Despite all this complexity, the game is very approachable; playing on a low difficulty setting with Huang as the captain, even novice players will see a lot of the game on their first credit. Getting hit doesn´t equal a lost life; the pilot hit is relegated to the sidelines for a short period while her energy recharges. Picking up her corresponding item drop shortens the wait dramatically. That allows for far more player mistakes than comparable shooters.
Pilots are changed by picking up differently-coloured items, and finding out which pilot works best for a given situation is one of the games’ main draws. The five stages boast beautiful pixel art with nice, chunky sprites, while bullet patterns are nicely readable. Tatsuhiko Kasuga’s soundtrack is simply amazing, combining new themes with classic Aleste-tunes. When the title track of Aleste is woven into the music of the fifth and final stage, series veterans are sure to get goosebumps all over.
The game is full of such moments. Weaving through intricate bullet patterns feels wonderfully smooth thanks to the responsive arcade stick controls; holding the fire button not only changes the attack mode but also slows down each pilot's ship for delicate evasion manoeuvres. In return, unleashing a bomb and hitting a huge enemy with Tanya’s concentrated bullets right in the face feels wonderfully empowering, and changing to the bullet-cancelling Huang in an intense situation gives you a short breather.
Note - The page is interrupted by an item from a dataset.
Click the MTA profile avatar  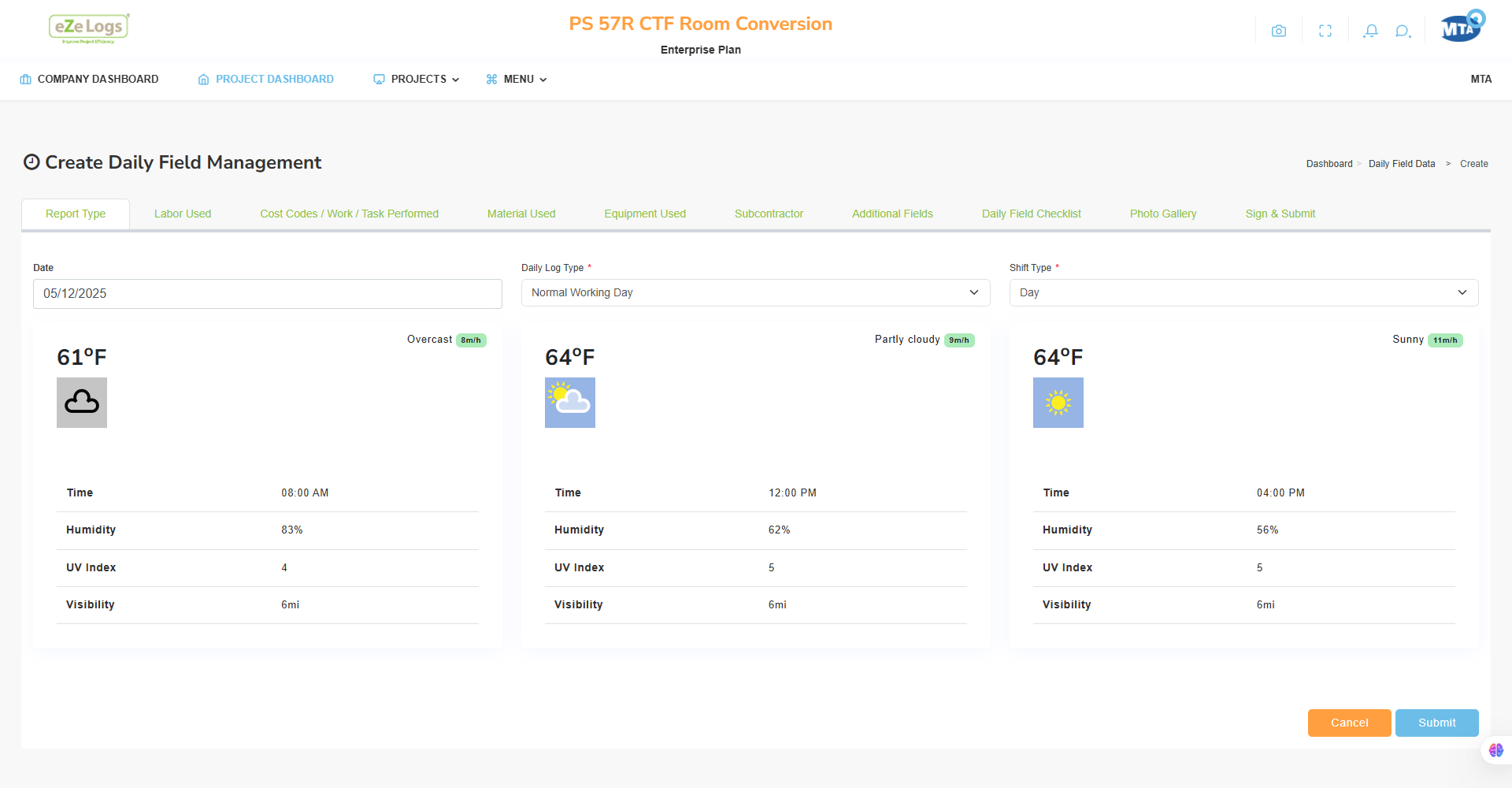point(1462,26)
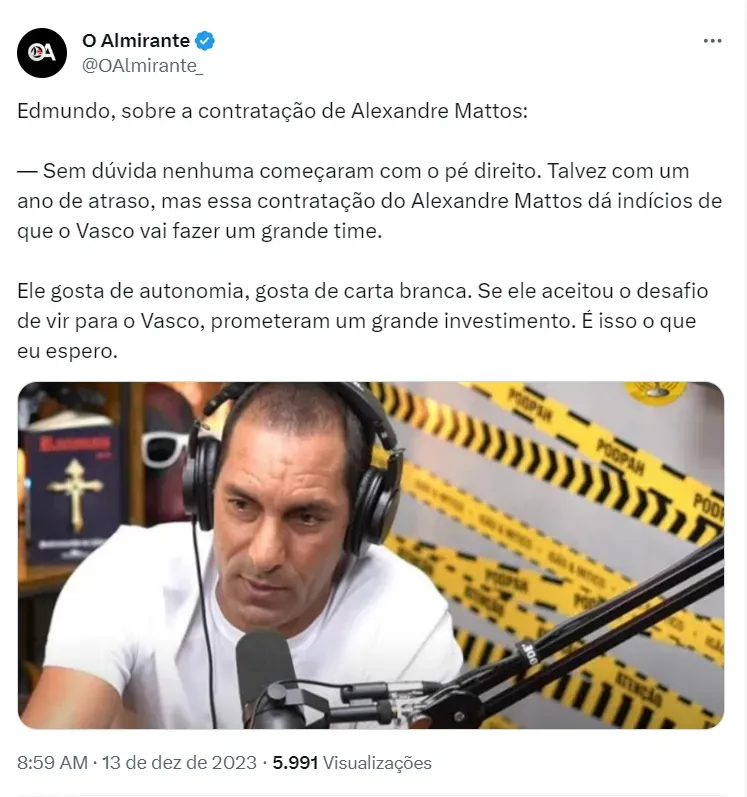This screenshot has width=747, height=797.
Task: Click the white sunglasses in the photo
Action: point(165,447)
Coming back from the brink of defeat when only one character is left feels equally exhilarating – and besides, the game is just incredibly charming. The four pilots talk during the game, victory screens show the triumphant crew, and your AI mentor Wiz-N (another connection to the classic Aleste heroine, Ellinor Wizn) keeps you up-to-date on developments – if you understand the Japanese language, at least. It's a game more than worthy of the venerable Aleste-name.
Speaking of names; while we´re referring to the game as SenXin Aleste, there is no official transcription of the Japanese title 戦刃 Aleste as of yet; 戦刃 roughly means 'War Blade' or 'Battle Blade'; a literal transcription of the Kanji would be 'Senjin' – and you will find the title Senjin Aleste in quite a few sources. When asked about that, however, M2‘s Ken Senda explains: "To be honest, we haven't had a real discussion about the correct spelling yet. It's either 'Senxin' or 'SenXin', I personally lean more towards the second."
Naming confusion aside, playing SenXin Aleste in Akihabara is an absolute treat. The sound and atmosphere of the game centre, sitting in front of the machine’s wonderfully responsive stick and buttons and knowing that the game is not available outside Japan right now just feels amazing. Still, of course, we certainly wouldn´t mind a port to home consoles. Talking to M2‘s CEO Naoki Horii about our desire for an international release and the game’s unavailability to players overseas, Horii muses: "I'll say... that's a problem I'd like to tackle, and I'm preparing something for it." But right after, he adds: "I don't mean to imply that we'd be releasing a console version of SenXin Aleste. That's not exactly what I said…"
We can only wonder what the enigmatic CEO is hinting at.